AIM ::
Pick up the personal essay on the liminal space below after its final sentence and carry it forward in the same voice.

DOCUMENT PASSAGE ::
-.-.-

I’ll be honest: the return from vacation has been hard. It’s Thursday, June 27th. I’m in San Antonio working with my fav client here, but Monday and Tuesday I just couldn’t find my rhythm. Something was amiss.
By Tuesday my mood was low. I felt lost, frustrated, confused. This is rare for me, and it overtook me. Sara and I talked over our vacation about our respective ways forward with our work… what we want to give in the time we have left on this earth. That wasn’t — and still isn’t — clear to me.
As an Enneagram Seven, the Enthusiastic Visionary, I have no shortage of ideas of what that might be. I have a shortage of clarity, the ability to commit to ONE thing and to hold the focus there. This shadow has followed me all my life. This was at the crux of my lostness. But more importantly, there was this.
It is dawning on me that my old ways simply aren’t working anymore. I’m panicked not knowing what will work for me.
These two things — a frustrating lack of clarity and knowing my old ways must change — had me feeling dark and uneasy. Staying where I have been felt like certain and unbearable misery, yet how to be, what to do, where to go, and how to get there… unknown.
A Liminal Space
That’s the messy middle. It’s the place between what we’ve known but no longer fits us, and the place we need to head towards which is totally unknown to us. It’s scary. It’s edgy. It’s murky.
It’s also called the liminal space —
“A liminal space is the time between the ‘what was’ and the ‘next.’ It is a place of transition, waiting, and not knowing. Liminal space is where all transformation takes place if we learn to wait and let it form us.” www.inaliminalspace.org
My ego with its need for safety and security doesn’t like it here. Not one bit. It feels raw, murky, and dangerous. What I needed on Tuesday was a knowing and loving friend, and I have one.
Sara has this uncanny way of not tolerating my whining and complaining, yet loving me at the same time. As I was talking with her about my state on Tuesday night, she didn’t comfort me, which is what I wanted. What did she do?
She kicked my butt, that’s what. Basically saying, “Turn into it. You know what to do.” without saying those exact words. The way she does this is incredibly hard to convey to you because of the inner state from which she communicates such things… in other words, it ain’t just the words. In fact, they might be the least important. That said…
I didn’t get comforted, I got righted. LOL. That is the power of psychological safety combined with radical candor. Sara doesn’t pull any punches with me, because she says what she thinks and what she doesn’t say I can still feel.
With my escapist tendencies, that’s just what I need from her. Neither indulging me in my weaknesses and machinations nor comforting me when what I need is a whack upside the head or a kick in the pants.
I don’t always like it — and to be clear, I didn’t like it Tuesday night — but it enabled Wednesday to dawn in a new way. Wednesday was like, “Yes. I recognize this space. I recognize the fear. I recognize the desire to make it go away ASAP. Yet I also know the murky, dim, dangerous feeling of it is a projection of only one aspect of my mind. A scared, distorted aspect…”
With these recognitions, this traveler was able to travel a little more steady. Sara helped me open that door. She didn’t help me out of the space. She helped me to be fully in it.
Psychological safety, radical candor, connection, crucial conversations, and the like. These things have the power to change the very quality of our lives, and the lives of others. That’s what Sara gave me when I needed it most. And the sad truth is this.

-.-.-

GIVEN DATA ::
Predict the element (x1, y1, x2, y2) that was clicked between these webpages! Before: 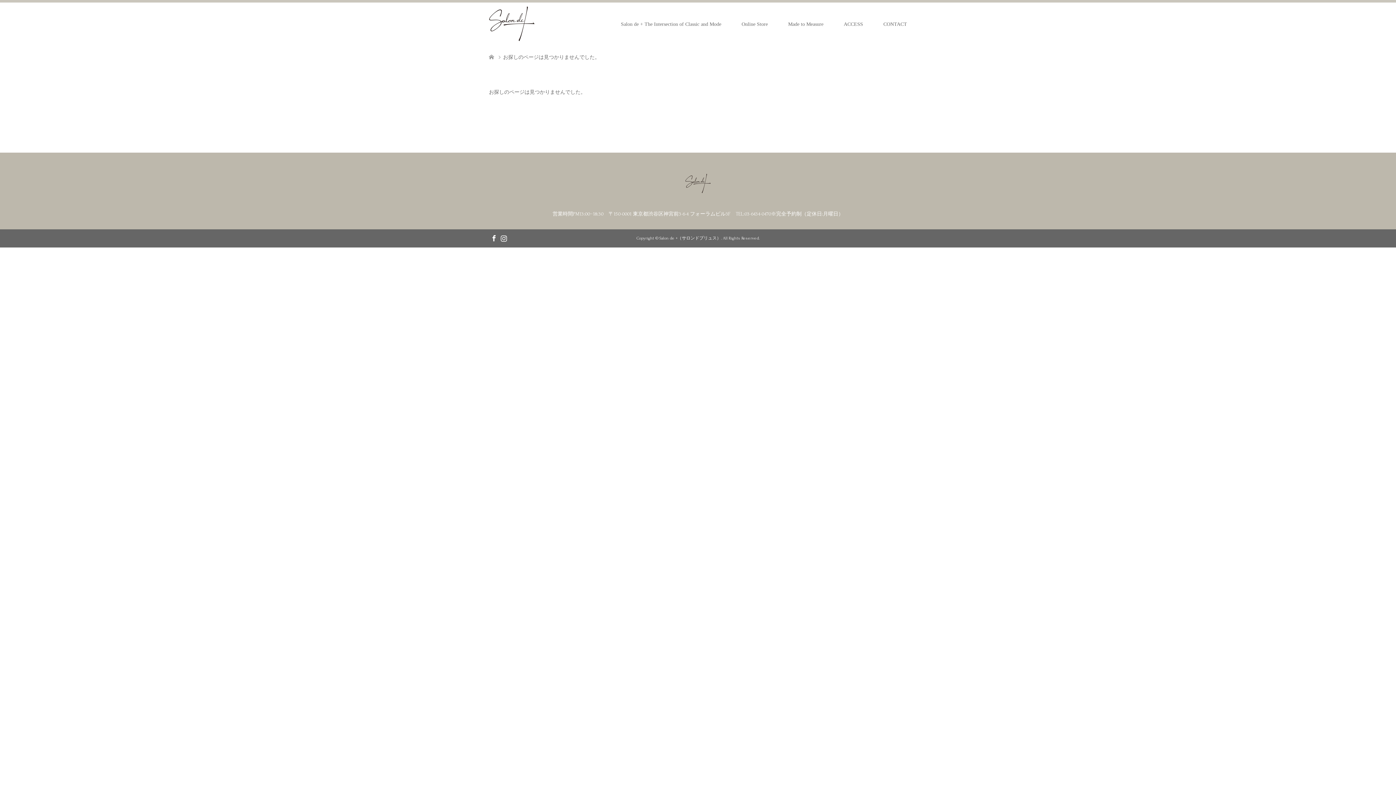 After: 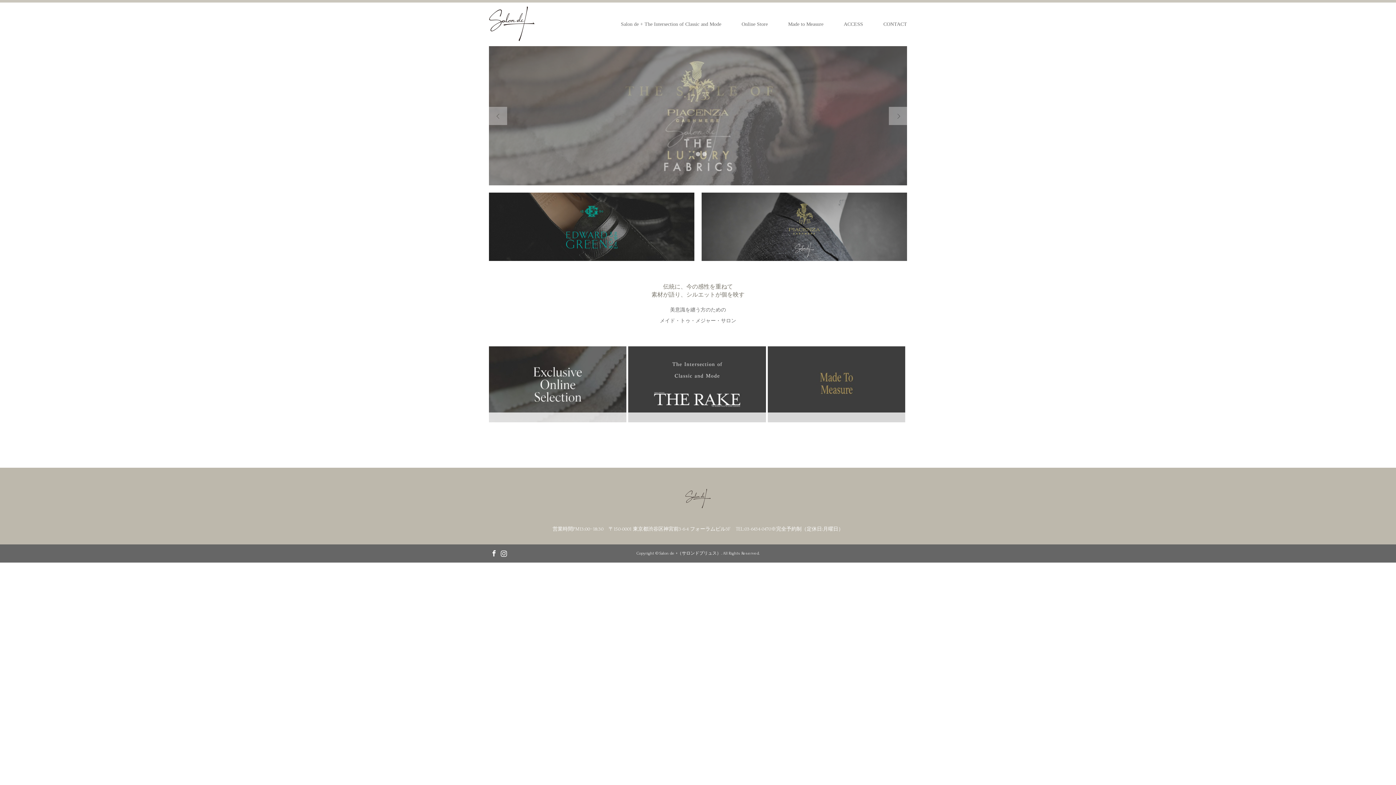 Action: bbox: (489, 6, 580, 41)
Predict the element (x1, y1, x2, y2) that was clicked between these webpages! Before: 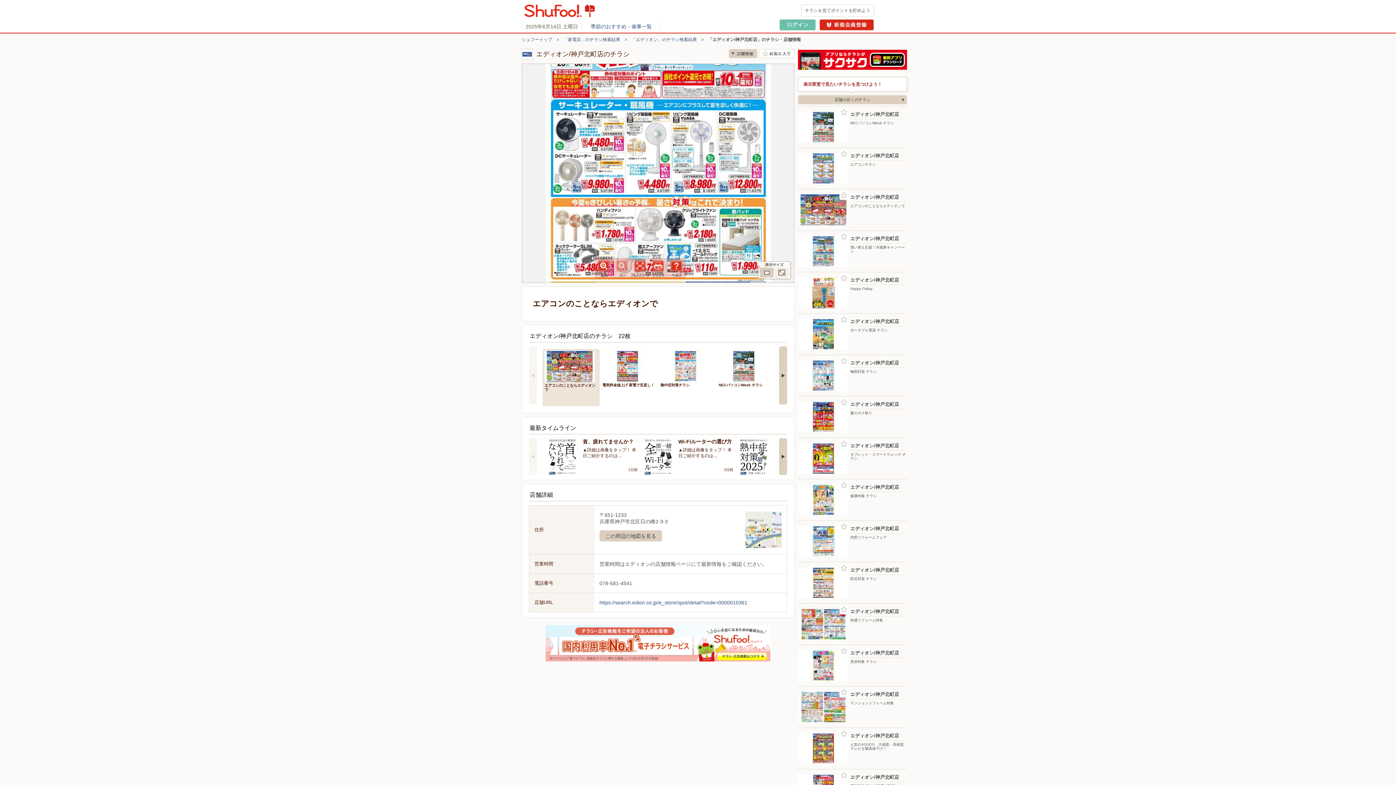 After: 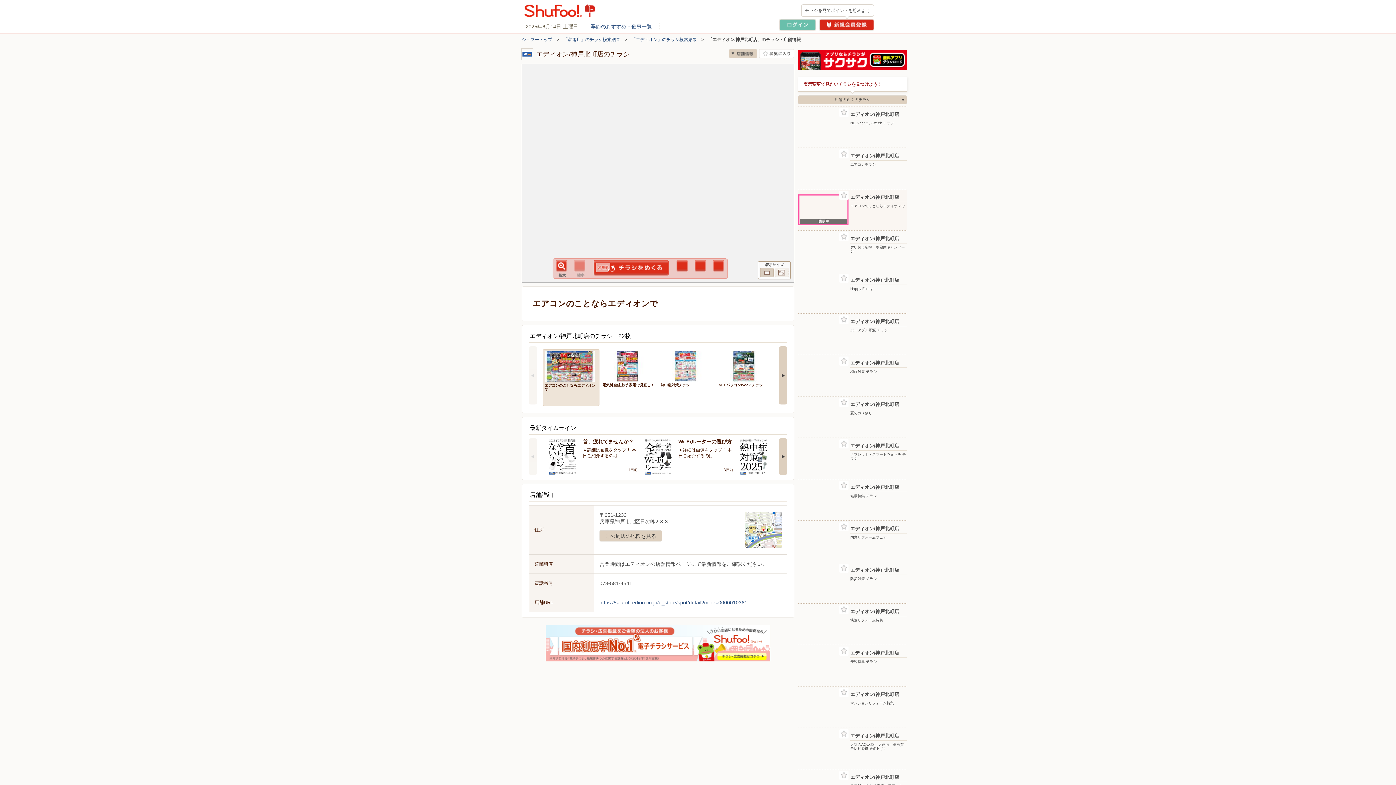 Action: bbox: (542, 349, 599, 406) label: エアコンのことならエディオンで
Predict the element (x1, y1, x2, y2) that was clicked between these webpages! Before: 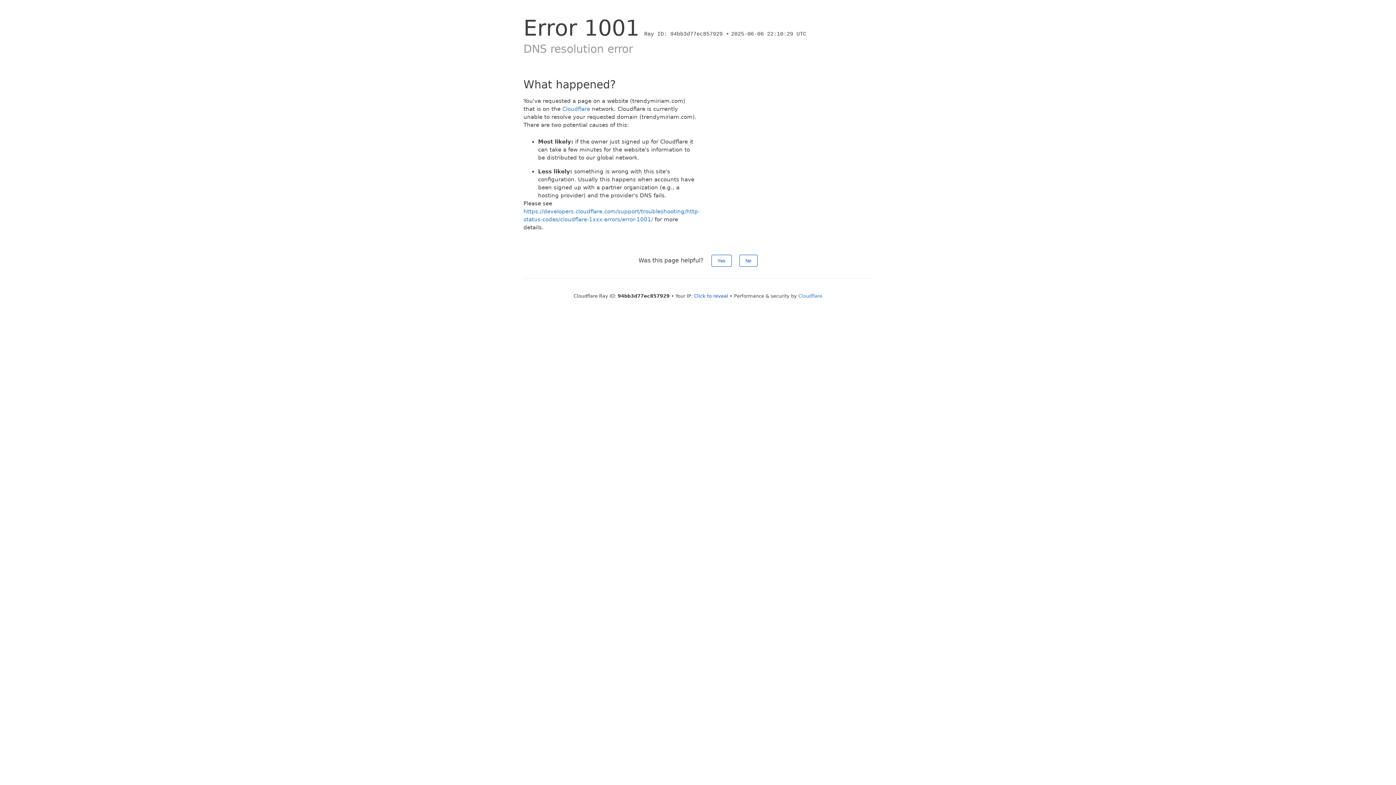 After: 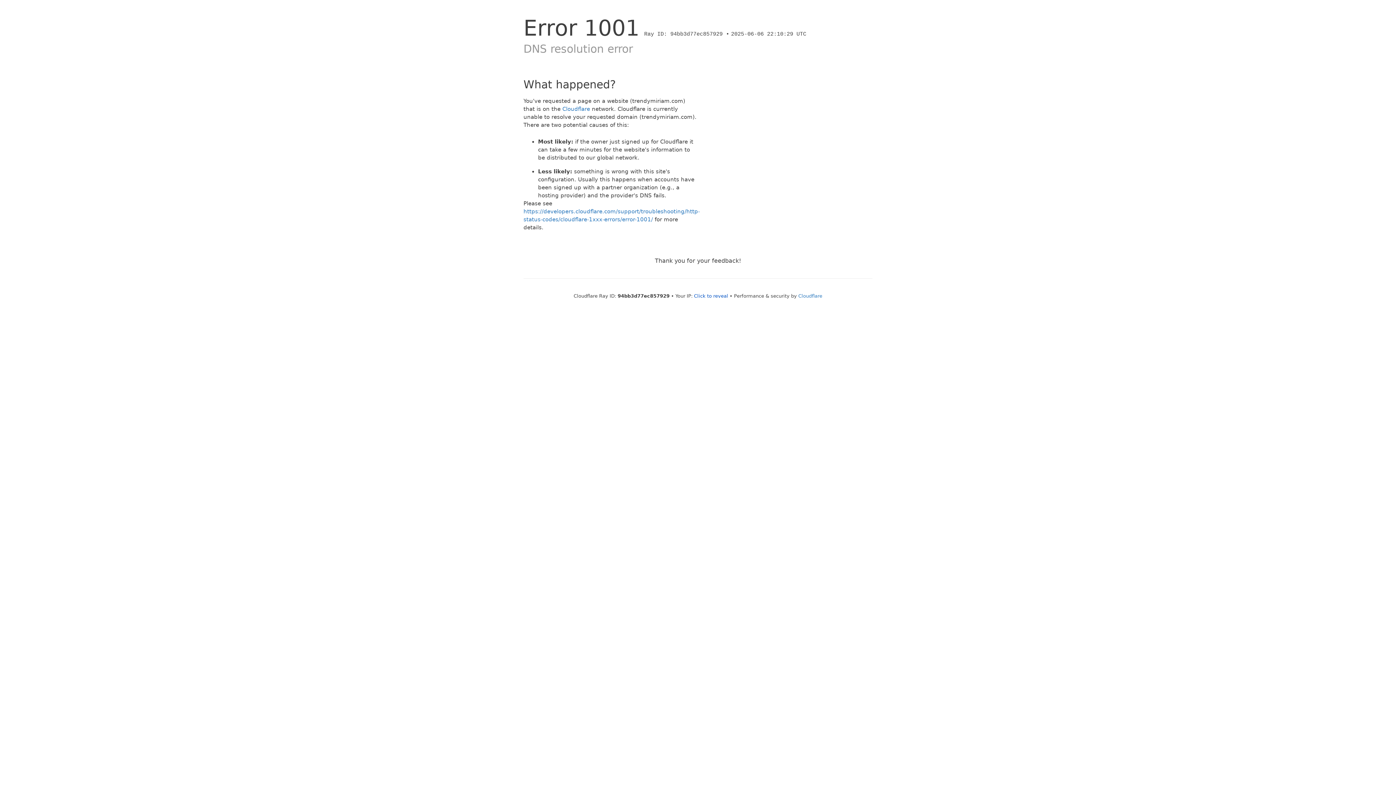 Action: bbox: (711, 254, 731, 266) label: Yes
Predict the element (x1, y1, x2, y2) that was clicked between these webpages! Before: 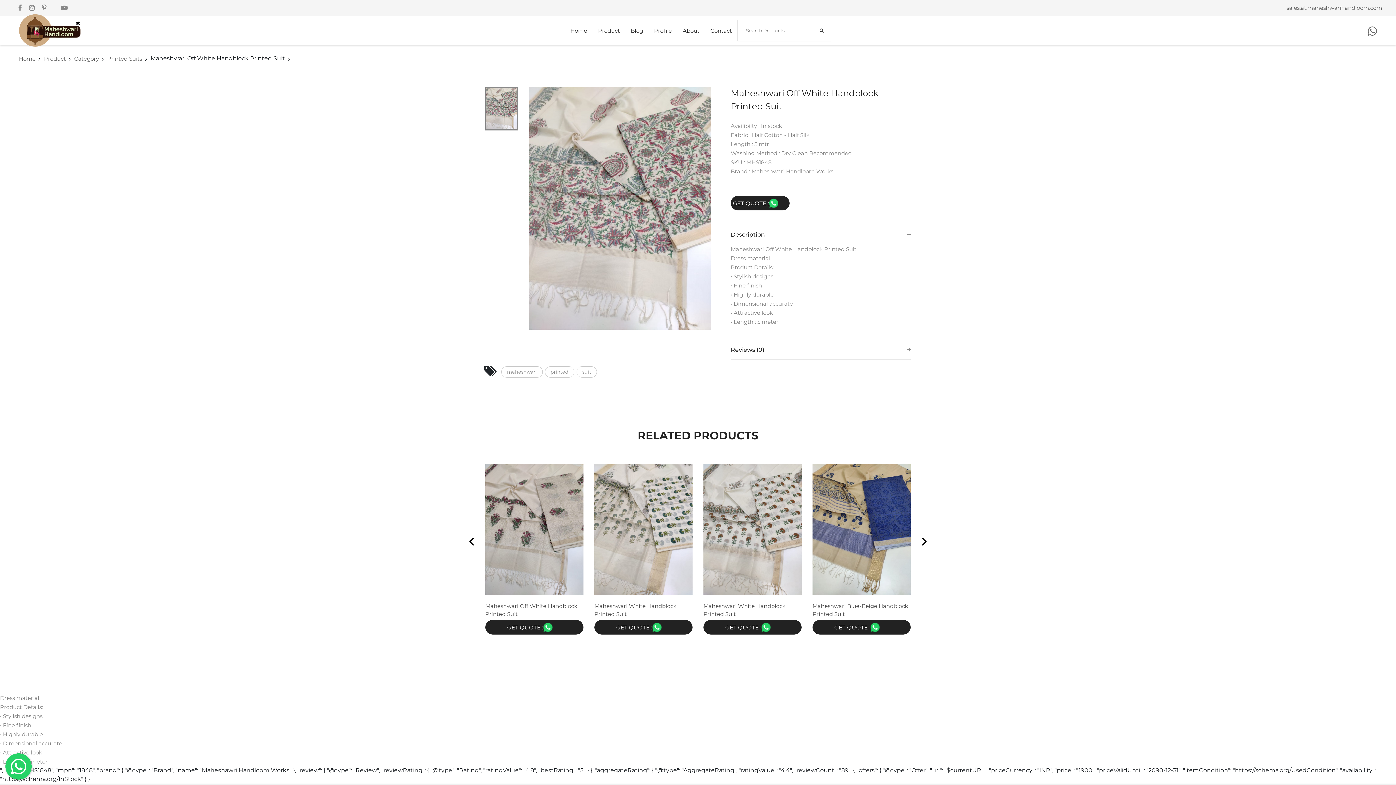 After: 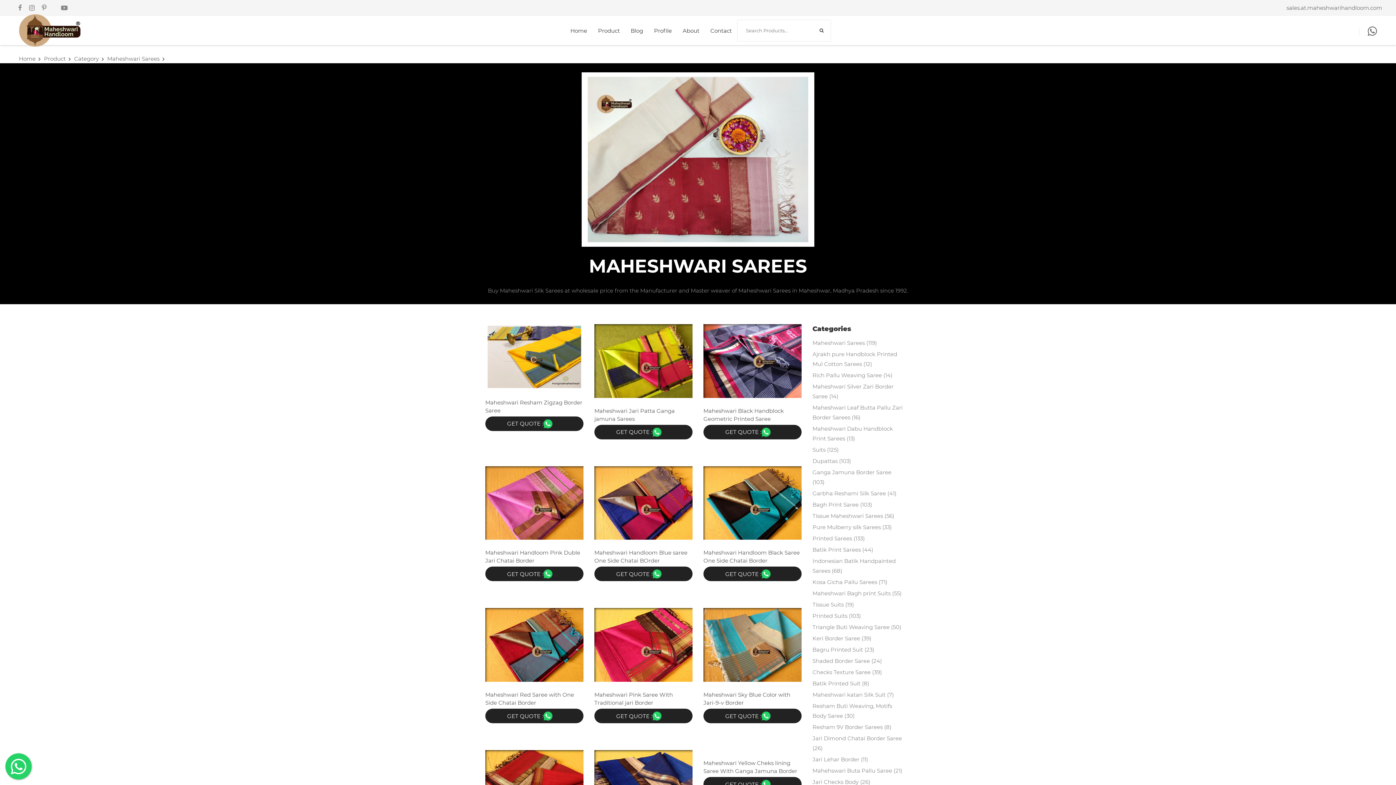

-.-.-

SOLVED EXERCISE ::
It’s Such a Rare Thing
It’s rare. So few of us have been taught what a liminal space is, how to work within these spaces, and how to support someone else within one. Further, certain qualities and capacities are required that must be cultivated. Cultivated through practice.
So it is rare to be able to help ourselves and others in the moments where help is most needed. Moments where we are scared to death with trembling knees and dim light and fog swirling around us… somewhere between the world we’ve known and know we must leave… and the new world which is now calling us but is foreign to us and we haven’t yet a clue about how to get there.
With the best of intentions, we tend to misguide the person or prematurely collapse the space and the window of opportunity closes for that person. The opportunity for transformation, lost.
And we, of course, need to recognize that we are in the in-between and summon our resources to navigate the liminal space. We can’t count on someone around us having the insight, internal resources, and skills to help us.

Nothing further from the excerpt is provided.